Reducing self-supervised learning complexity improves weakly-supervised classification performance in computational pathology
Tim Lenz, Omar S. M. El Nahhas, Marta Ligero, Jakob Nikolas Kather
TL;DR
The paper addresses the barrier of heavy resource demands in self-supervised learning for computational pathology. It systematically reduces SSL complexity via data-volume reductions, encoder-stage modifications, and sampling strategy innovations within MoCo-v3 on a Swin Transformer backbone. Key contributions include showing that 50% SSL data suffices for downstream gene mutation tasks, demonstrating gains from multi-stage feature fusion, and introducing dynamic/negative sampling that outperform semantically relevant sampling, all while reducing training time by up to 90%. These findings enable effective foundation-model-style SSL for breast cancer histopathology on consumer hardware, broadening access and reducing costs for medical centers.
Abstract
Deep Learning models have been successfully utilized to extract clinically actionable insights from routinely available histology data. Generally, these models require annotations performed by clinicians, which are scarce and costly to generate. The emergence of self-supervised learning (SSL) methods remove this barrier, allowing for large-scale analyses on non-annotated data.
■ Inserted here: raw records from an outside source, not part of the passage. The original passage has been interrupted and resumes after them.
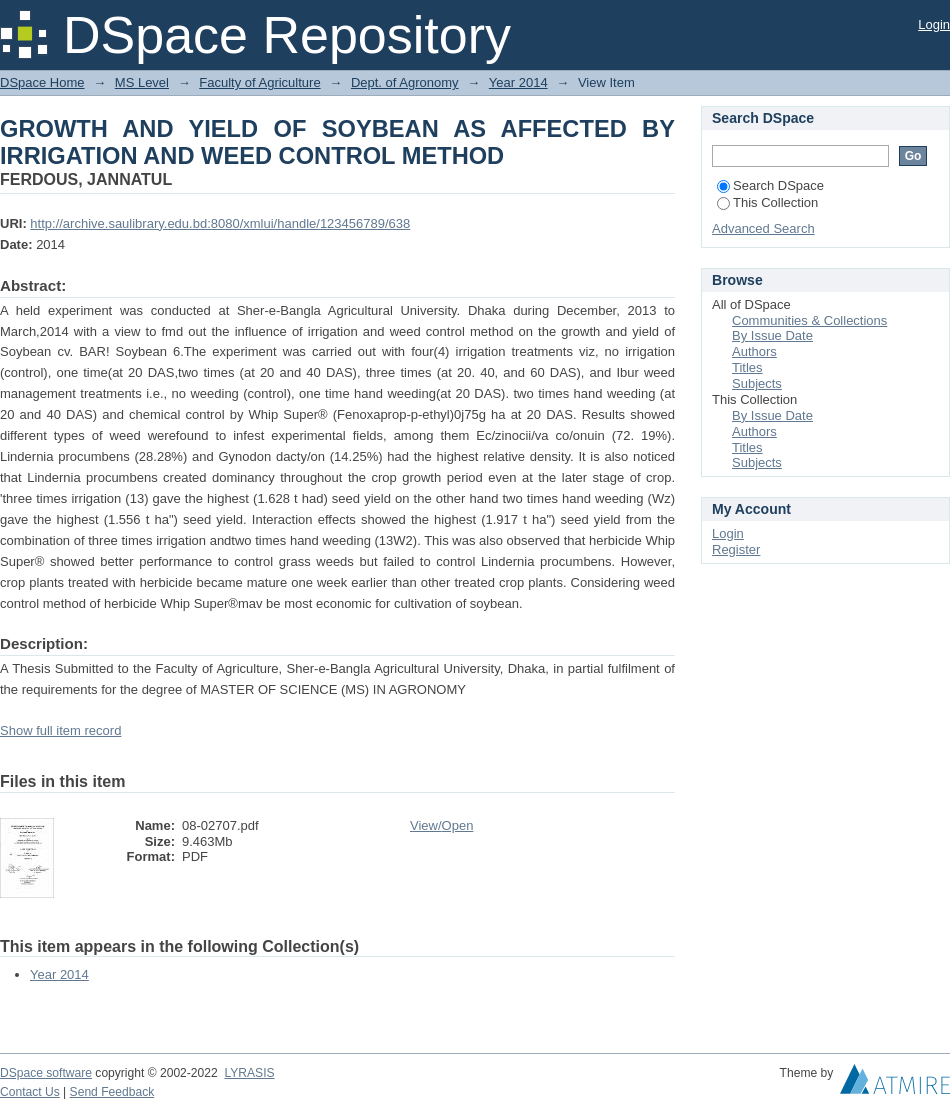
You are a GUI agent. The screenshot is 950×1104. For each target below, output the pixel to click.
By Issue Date (772, 335)
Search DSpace (770, 185)
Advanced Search (763, 228)
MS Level (142, 82)
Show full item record (60, 730)
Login (934, 24)
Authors (754, 351)
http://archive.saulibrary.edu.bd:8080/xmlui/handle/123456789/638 (220, 223)
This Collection (767, 202)
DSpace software (46, 1073)
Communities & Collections (809, 320)
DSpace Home (42, 82)
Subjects (757, 383)
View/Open (441, 825)
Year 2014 (518, 82)
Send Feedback (112, 1092)
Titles (747, 367)
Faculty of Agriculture (259, 82)
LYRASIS (249, 1073)
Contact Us (30, 1092)
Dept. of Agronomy (405, 82)
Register (736, 549)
However, recent SSL approaches apply increasingly expansive model architectures and larger datasets, causing the rapid escalation of data volumes, hardware prerequisites, and overall expenses, limiting access to these resources to few institutions. Therefore, we investigated the complexity of contrastive SSL in computational pathology in relation to classification performance with the utilization of consumer-grade hardware. Specifically, we analyzed the effects of adaptations in data volume, architecture, and algorithms on downstream classification tasks, emphasizing their impact on computational resources. We trained breast cancer foundation models on a large public patient cohort and validated them on various downstream classification tasks in a weakly supervised manner on two external public patient cohorts. Our experiments demonstrate that we can improve downstream classification performance whilst reducing SSL training duration by 90%. In summary, we propose a set of adaptations which enable the utilization of SSL in computational pathology in non-resource abundant environments.